Work required: While copying the entries exactly, leave out each picture they contain.

Records for this exercise:
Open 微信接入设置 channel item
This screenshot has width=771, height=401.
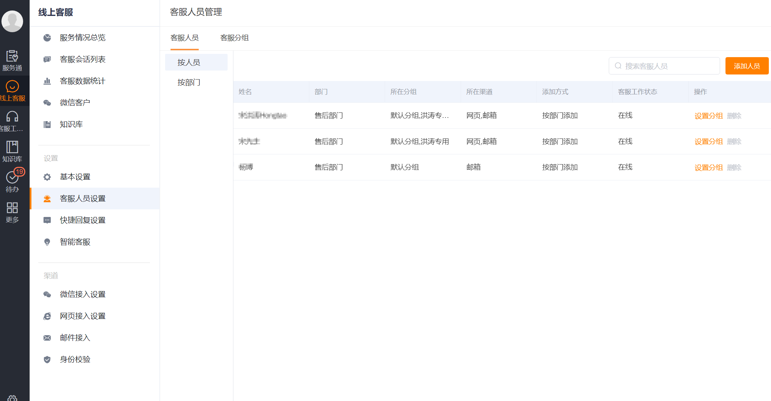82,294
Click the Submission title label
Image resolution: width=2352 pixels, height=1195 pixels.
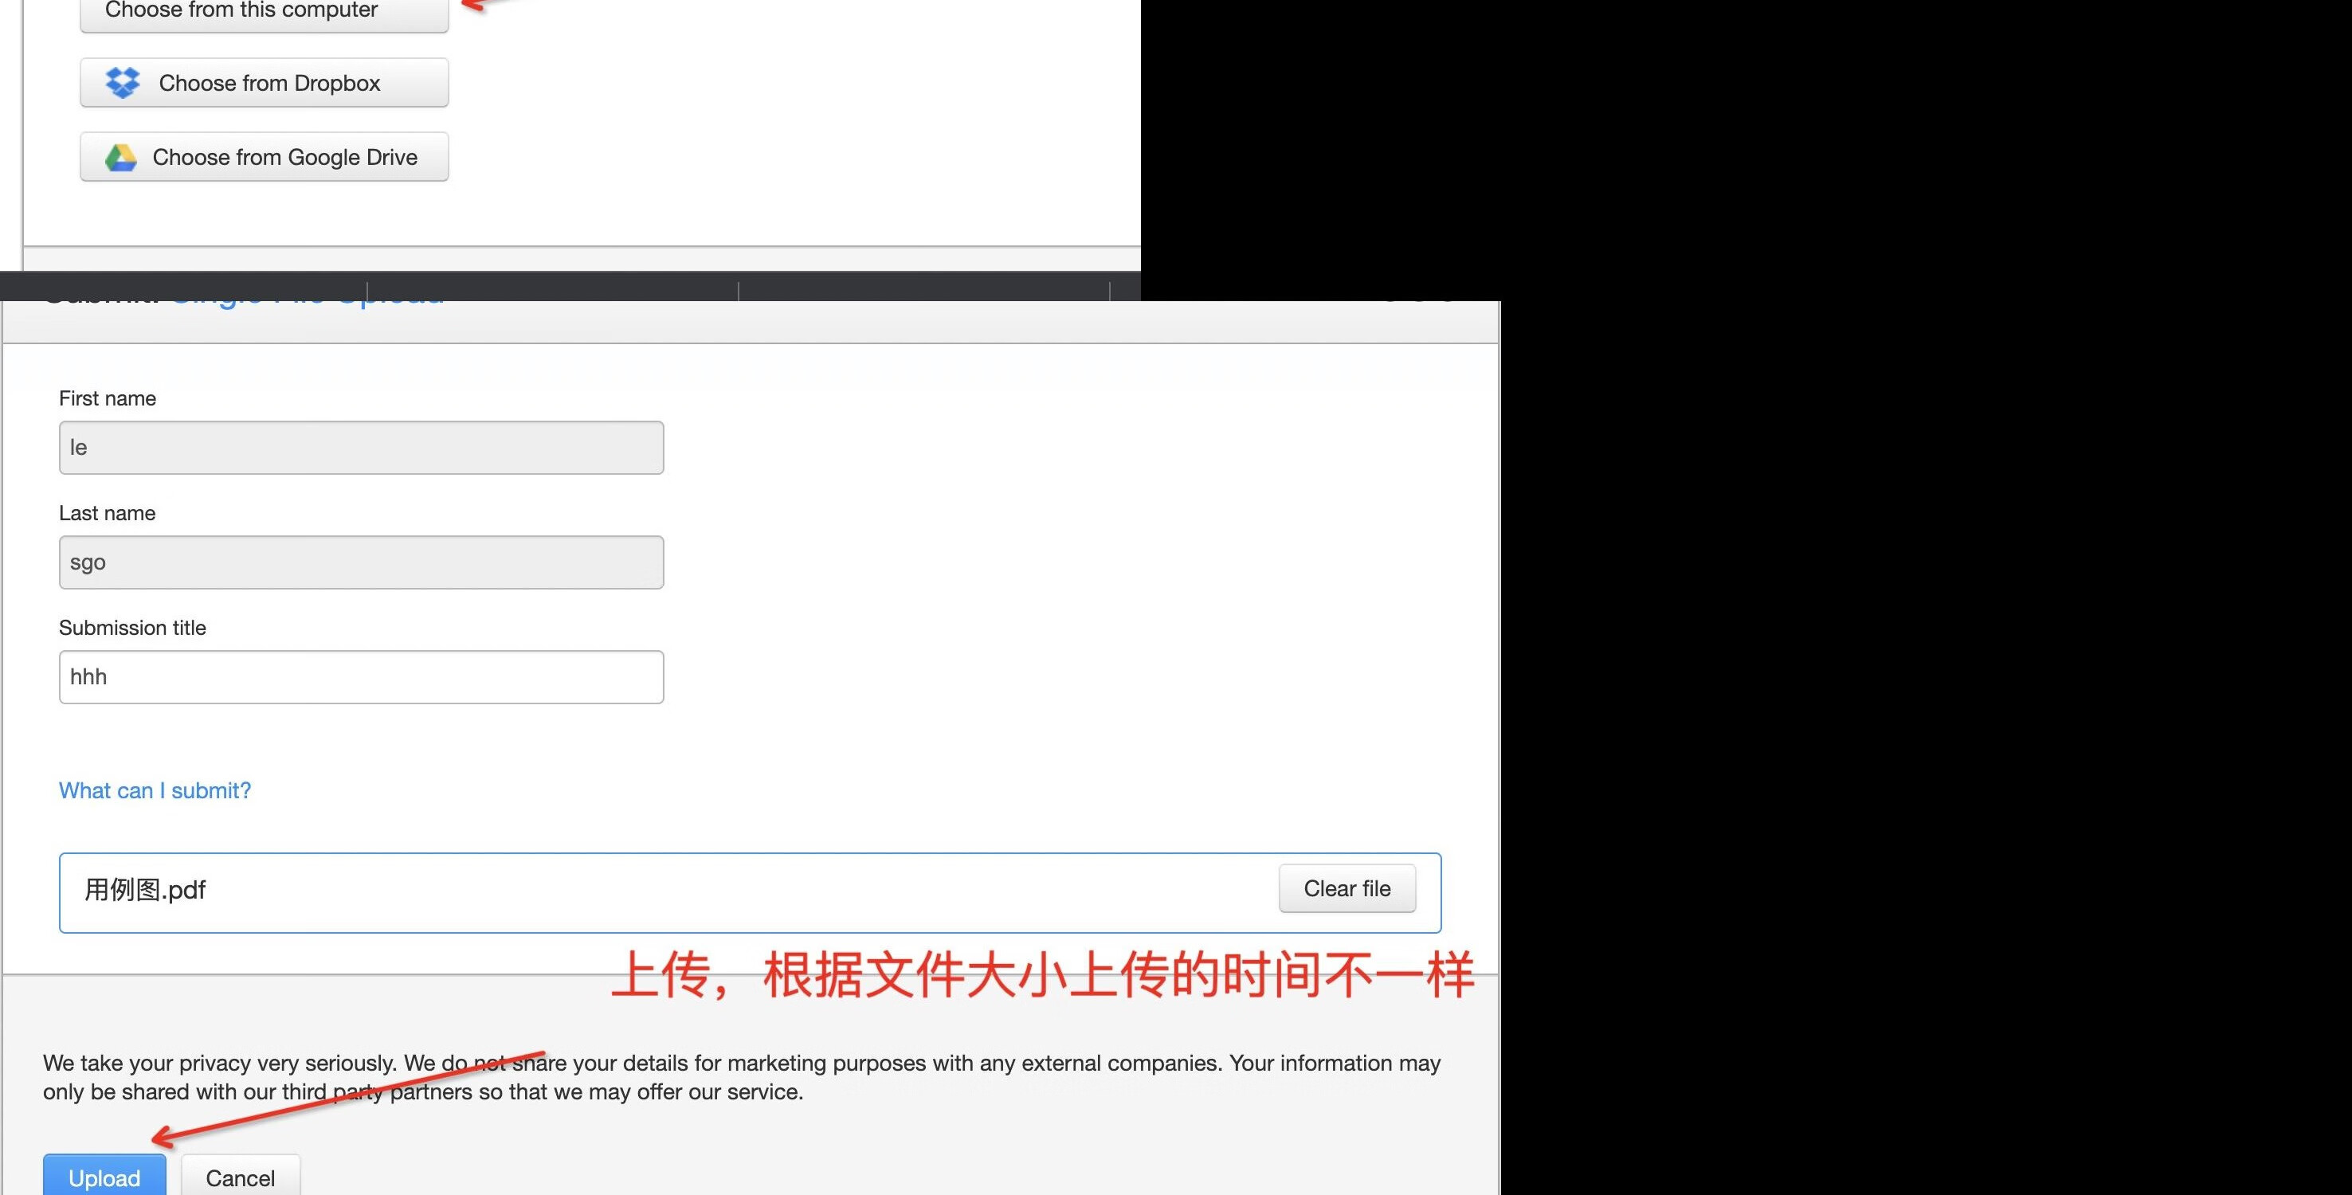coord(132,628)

Solution to this problem:
Open 微信接入设置 channel item
This screenshot has width=771, height=401.
82,294
Click the Submission title label
Image resolution: width=2352 pixels, height=1195 pixels.
coord(132,628)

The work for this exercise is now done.